Using a file-system rather than a disk brings the following benefits:

  • it can be directly extracted into RAM as the root file system since it uses cpio format, a sequential archive format that’s fast to extract
  • the memory can be dynamically allocated, so there is no fixed-size limitation as initrd
  • the process is faster because there is no reason to perform pivot_root or switch_root

For this reason, initramfs has replaced initrd.

Debugging and inspecting Kernel

The dmesg (display message or driver message) command in Linux displays kernel-related messages, particularly those related to hardware events and drivers. These messages are stored in the kernel ring buffer and can be very useful for debugging hardware, driver, and system boot issues. It can be used in watch mode -w or in combination with less or grep.

Systemd

Systemd was born as a simple replacement for initd but provides additional features such as logging, network configuration, network time synchronization. Its adoption started with Fedora in 2011 and since 2015 is used in Ubuntu, Debian and many other distributions, making it the de-facto init system currently executed by all modern versions of Linux [[sys Compared to init, systemd is also capable of starting services when dependencies are met rather than in alphabetical order, making startup faster

Tip

If you don’t know if you are using systemd, you can run stat /sbin/init

Units

Systemd distinguish a number of units such as: service, timer, mountpoint, swap, network socket, device (for udev or sysfs filesystems), path, slice(for cgroups) and uses the following paths:

  • /lib/systemd/system for package-installed units
  • /etc/systemd/system for System admin–configured units
  • /run/systemd/system for nonpersistent runtime modifications

Systemctl crash course

Systemctl is a command line used to interact with systemd.
·····
Return the Linux boot passage in full, word for word. The rows after this Linux boot passage have no connection to it.
·····
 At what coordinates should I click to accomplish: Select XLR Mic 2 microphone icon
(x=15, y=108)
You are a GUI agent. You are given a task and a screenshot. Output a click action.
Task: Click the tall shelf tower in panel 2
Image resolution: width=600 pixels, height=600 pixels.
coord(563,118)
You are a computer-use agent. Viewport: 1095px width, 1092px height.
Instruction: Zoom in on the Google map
·····
**Response to this task**
Using a file-system rather than a disk brings the following benefits:

  • it can be directly extracted into RAM as the root file system since it uses cpio format, a sequential archive format that’s fast to extract
  • the memory can be dynamically allocated, so there is no fixed-size limitation as initrd
  • the process is faster because there is no reason to perform pivot_root or switch_root

For this reason, initramfs has replaced initrd.

Debugging and inspecting Kernel

The dmesg (display message or driver message) command in Linux displays kernel-related messages, particularly those related to hardware events and drivers. These messages are stored in the kernel ring buffer and can be very useful for debugging hardware, driver, and system boot issues. It can be used in watch mode -w or in combination with less or grep.

Systemd

Systemd was born as a simple replacement for initd but provides additional features such as logging, network configuration, network time synchronization. Its adoption started with Fedora in 2011 and since 2015 is used in Ubuntu, Debian and many other distributions, making it the de-facto init system currently executed by all modern versions of Linux [[sys Compared to init, systemd is also capable of starting services when dependencies are met rather than in alphabetical order, making startup faster

Tip

If you don’t know if you are using systemd, you can run stat /sbin/init

Units

Systemd distinguish a number of units such as: service, timer, mountpoint, swap, network socket, device (for udev or sysfs filesystems), path, slice(for cgroups) and uses the following paths:

  • /lib/systemd/system for package-installed units
  • /etc/systemd/system for System admin–configured units
  • /run/systemd/system for nonpersistent runtime modifications

Systemctl crash course

Systemctl is a command line used to interact with systemd.